Pour récupérer les données, il suffit d’interroger le même conteneur que celui utilisé pour le stockage. Si la clé de l’objet recherché est connue, la méthode GetObject<T>(…) est disponible. Pour récupérer tous les objets en se basant sur leur type, il suffit d’utiliser la méthode GetAllObjects<T>().

La suppression de données se fait de la même manière en appelant les méthodes InvalidateObject, InvalidateObjects ou InvalidateAllObjects.

Téléchargement et mise en cache de données

Outre la mise en cache de données réalisée par programmation, Akavache propose des fonctionnalités de téléchargement et de mise en cache de données directement depuis Internet.

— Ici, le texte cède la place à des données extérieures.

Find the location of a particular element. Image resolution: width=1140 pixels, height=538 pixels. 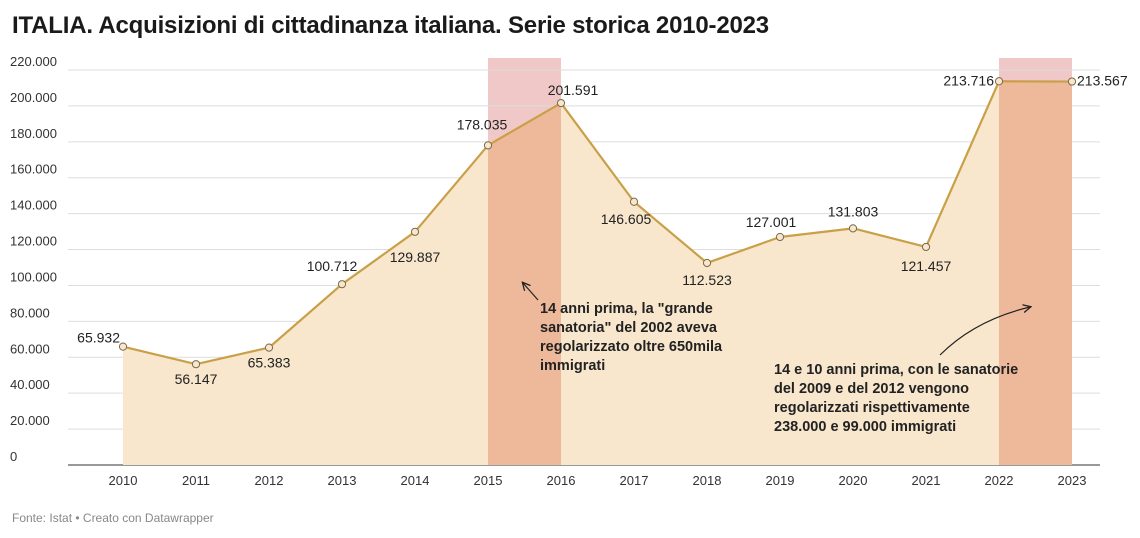

x-tick-label: 2019 is located at coordinates (780, 480).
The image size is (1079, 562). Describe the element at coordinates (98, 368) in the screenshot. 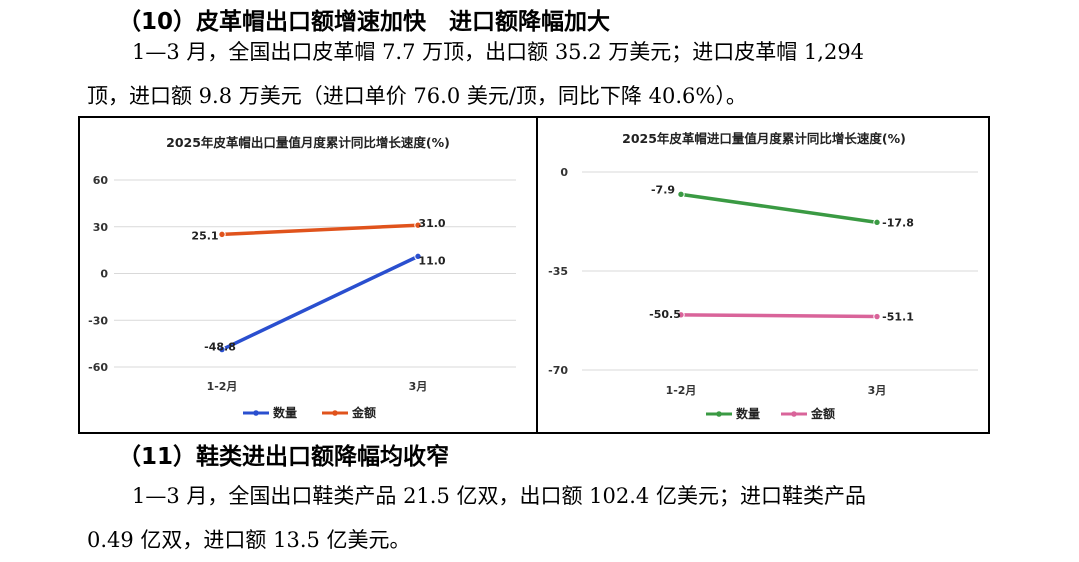

I see `y-tick-label: -60` at that location.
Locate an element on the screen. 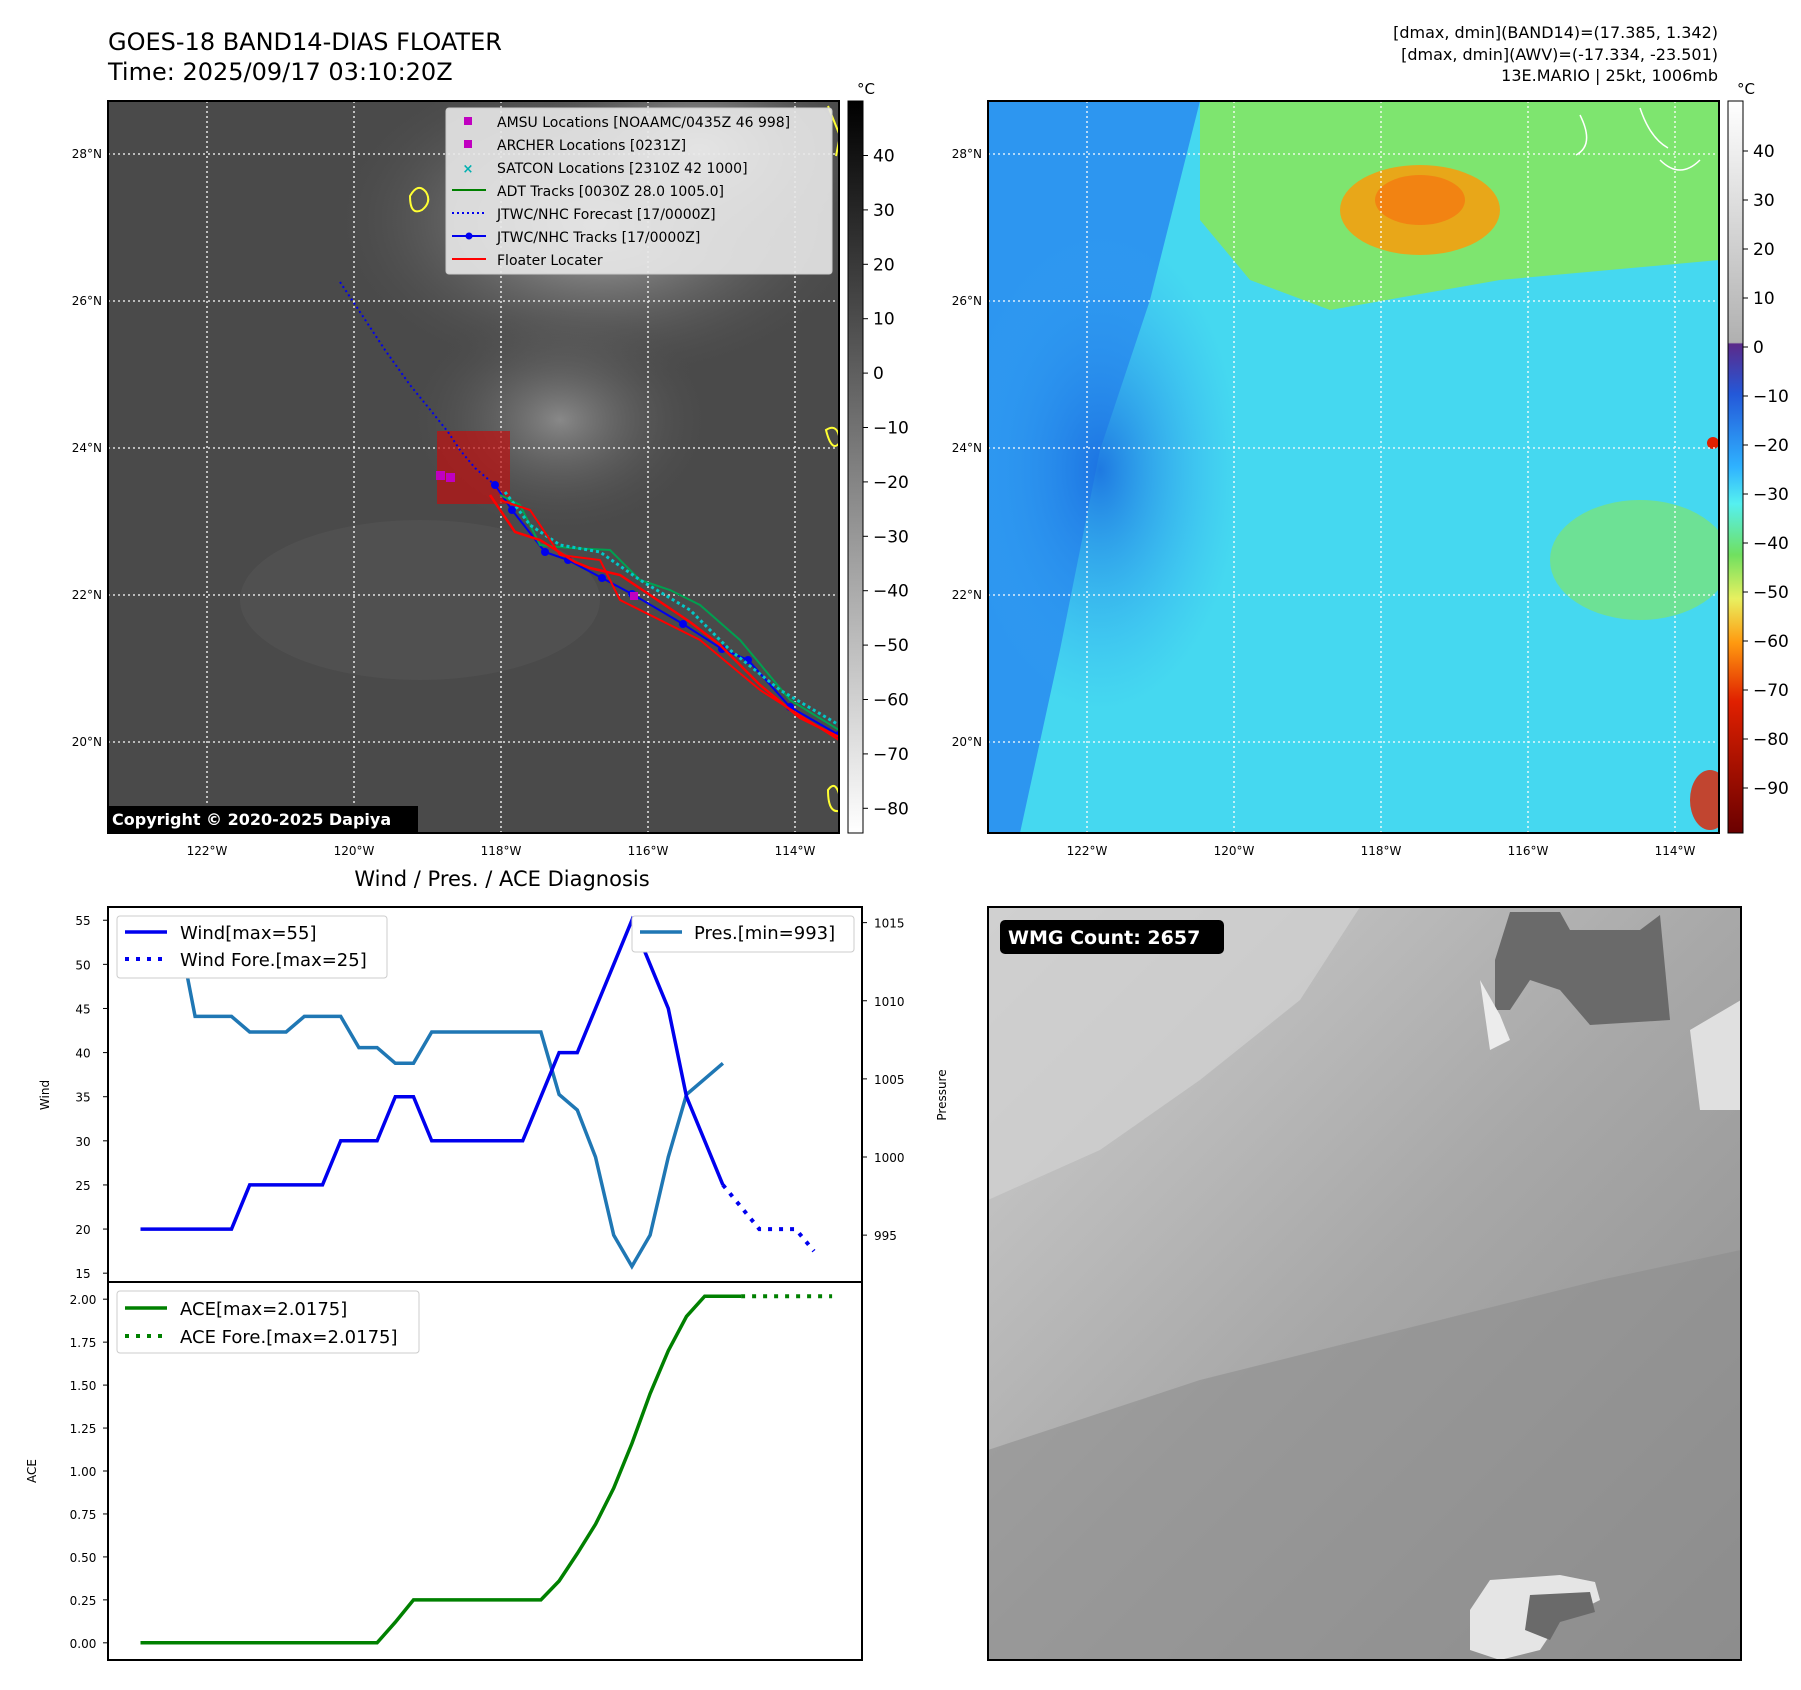  colorbar-tick-label: −20 is located at coordinates (891, 483).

BlobCache.UserAccount.DownloadUrl(...);
BlobCache.UserAccount.LoadImageFromUrl(...);

Ces fonctionnalités sont très pratiques pour la mise en cache de données provenant par exemple de webservices renvoyant des flux JSON. En revanche pour ce qui est de la mise en cache d’images, il faut garder à l’esprit que les données sont stockées en arrière plan dans une base SQLite, et il n’est pas forcément recommandé de stocker de gros flux binaires (ex: des images HD) dans ce type de base de données.

Conclusion

Si vous cherchez une solution rapide à mettre en oeuvre pour faire de la mise en cache simple de données, Akavache est une solution efficace et performante qui mérite que l’on s’attarde dessus.

En revanche si vous cherchez une solution puissante de stockage et d’interrogation comme peut l’être une base de données SQLite, mais sans les inconvénients de celle-ci (ex: gestion du schéma de la base), alors Akavache n’est clairement pas la solution adaptée.

Il faudra alors plutôt se diriger vers d’autres solutions telles que les bases NoSQL, ce qui fera certainement l’objet d’un futur article sur ce blog.